■ **PROMPT**: Here is a block of records. Copy every one of them exactly.

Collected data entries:
================================
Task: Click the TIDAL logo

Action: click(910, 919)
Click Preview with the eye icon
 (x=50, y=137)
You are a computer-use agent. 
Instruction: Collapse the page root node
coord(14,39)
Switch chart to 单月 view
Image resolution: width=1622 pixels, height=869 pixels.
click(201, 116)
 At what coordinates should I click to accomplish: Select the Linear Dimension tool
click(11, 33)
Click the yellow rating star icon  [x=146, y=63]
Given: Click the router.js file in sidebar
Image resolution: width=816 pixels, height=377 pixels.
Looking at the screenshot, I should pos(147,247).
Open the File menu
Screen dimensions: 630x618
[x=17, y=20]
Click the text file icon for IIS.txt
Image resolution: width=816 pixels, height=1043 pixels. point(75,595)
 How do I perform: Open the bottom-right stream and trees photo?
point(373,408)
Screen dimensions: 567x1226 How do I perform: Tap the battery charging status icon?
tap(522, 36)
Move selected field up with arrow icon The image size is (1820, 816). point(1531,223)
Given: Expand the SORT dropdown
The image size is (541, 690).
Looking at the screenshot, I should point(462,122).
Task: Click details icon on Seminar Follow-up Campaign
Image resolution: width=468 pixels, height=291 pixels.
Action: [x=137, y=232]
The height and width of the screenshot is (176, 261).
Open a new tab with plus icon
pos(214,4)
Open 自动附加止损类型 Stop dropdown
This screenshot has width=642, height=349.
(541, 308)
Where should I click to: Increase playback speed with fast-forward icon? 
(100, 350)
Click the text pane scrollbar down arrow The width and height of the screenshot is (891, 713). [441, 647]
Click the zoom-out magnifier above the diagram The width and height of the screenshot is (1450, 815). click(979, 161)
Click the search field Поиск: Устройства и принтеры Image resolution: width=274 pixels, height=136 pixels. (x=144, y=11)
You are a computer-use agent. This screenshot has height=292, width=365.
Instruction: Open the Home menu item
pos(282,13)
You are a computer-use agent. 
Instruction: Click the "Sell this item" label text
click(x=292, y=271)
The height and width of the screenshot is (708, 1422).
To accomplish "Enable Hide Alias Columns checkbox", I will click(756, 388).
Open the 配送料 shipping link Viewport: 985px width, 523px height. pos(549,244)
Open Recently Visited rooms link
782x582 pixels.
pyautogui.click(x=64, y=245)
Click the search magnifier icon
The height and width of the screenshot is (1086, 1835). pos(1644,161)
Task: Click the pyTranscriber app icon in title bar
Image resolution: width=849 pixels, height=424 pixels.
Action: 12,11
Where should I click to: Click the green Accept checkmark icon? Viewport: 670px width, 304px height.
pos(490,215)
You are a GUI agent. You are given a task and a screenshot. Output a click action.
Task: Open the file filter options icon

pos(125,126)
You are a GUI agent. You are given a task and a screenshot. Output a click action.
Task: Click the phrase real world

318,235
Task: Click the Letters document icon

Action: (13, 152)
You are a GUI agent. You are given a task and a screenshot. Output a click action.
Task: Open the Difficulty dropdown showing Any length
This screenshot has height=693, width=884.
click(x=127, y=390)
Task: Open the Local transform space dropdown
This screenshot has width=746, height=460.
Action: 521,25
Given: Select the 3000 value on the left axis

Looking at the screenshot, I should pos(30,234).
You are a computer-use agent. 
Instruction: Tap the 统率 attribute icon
================================
■ **OUTPUT FOR THIS EXERCISE**:
Task: Click the TIDAL logo

Action: click(910, 919)
Click Preview with the eye icon
 (x=50, y=137)
You are a computer-use agent. 
Instruction: Collapse the page root node
coord(14,39)
Switch chart to 单月 view
Image resolution: width=1622 pixels, height=869 pixels.
click(201, 116)
 At what coordinates should I click to accomplish: Select the Linear Dimension tool
click(11, 33)
Click the yellow rating star icon  [x=146, y=63]
Given: Click the router.js file in sidebar
Image resolution: width=816 pixels, height=377 pixels.
Looking at the screenshot, I should pos(147,247).
Open the File menu
Screen dimensions: 630x618
[x=17, y=20]
Click the text file icon for IIS.txt
Image resolution: width=816 pixels, height=1043 pixels. point(75,595)
 How do I perform: Open the bottom-right stream and trees photo?
point(373,408)
Screen dimensions: 567x1226 How do I perform: Tap the battery charging status icon?
tap(522, 36)
Move selected field up with arrow icon The image size is (1820, 816). point(1531,223)
Given: Expand the SORT dropdown
The image size is (541, 690).
Looking at the screenshot, I should point(462,122).
Task: Click details icon on Seminar Follow-up Campaign
Image resolution: width=468 pixels, height=291 pixels.
Action: [x=137, y=232]
The height and width of the screenshot is (176, 261).
Open a new tab with plus icon
pos(214,4)
Open 自动附加止损类型 Stop dropdown
This screenshot has width=642, height=349.
(541, 308)
Where should I click to: Increase playback speed with fast-forward icon? 
(100, 350)
Click the text pane scrollbar down arrow The width and height of the screenshot is (891, 713). [441, 647]
Click the zoom-out magnifier above the diagram The width and height of the screenshot is (1450, 815). click(979, 161)
Click the search field Поиск: Устройства и принтеры Image resolution: width=274 pixels, height=136 pixels. (x=144, y=11)
You are a computer-use agent. This screenshot has height=292, width=365.
Instruction: Open the Home menu item
pos(282,13)
You are a computer-use agent. 
Instruction: Click the "Sell this item" label text
click(x=292, y=271)
The height and width of the screenshot is (708, 1422).
To accomplish "Enable Hide Alias Columns checkbox", I will click(756, 388).
Open the 配送料 shipping link Viewport: 985px width, 523px height. pos(549,244)
Open Recently Visited rooms link
782x582 pixels.
pyautogui.click(x=64, y=245)
Click the search magnifier icon
The height and width of the screenshot is (1086, 1835). pos(1644,161)
Task: Click the pyTranscriber app icon in title bar
Image resolution: width=849 pixels, height=424 pixels.
Action: 12,11
Where should I click to: Click the green Accept checkmark icon? Viewport: 670px width, 304px height.
pos(490,215)
You are a GUI agent. You are given a task and a screenshot. Output a click action.
Task: Open the file filter options icon

pos(125,126)
You are a GUI agent. You are given a task and a screenshot. Output a click action.
Task: Click the phrase real world

318,235
Task: Click the Letters document icon

Action: (13, 152)
You are a GUI agent. You are given a task and a screenshot. Output a click action.
Task: Open the Difficulty dropdown showing Any length
This screenshot has height=693, width=884.
click(x=127, y=390)
Task: Open the Local transform space dropdown
This screenshot has width=746, height=460.
Action: 521,25
Given: Select the 3000 value on the left axis

Looking at the screenshot, I should pos(30,234).
You are a computer-use agent. 
Instruction: Tap the 统率 attribute icon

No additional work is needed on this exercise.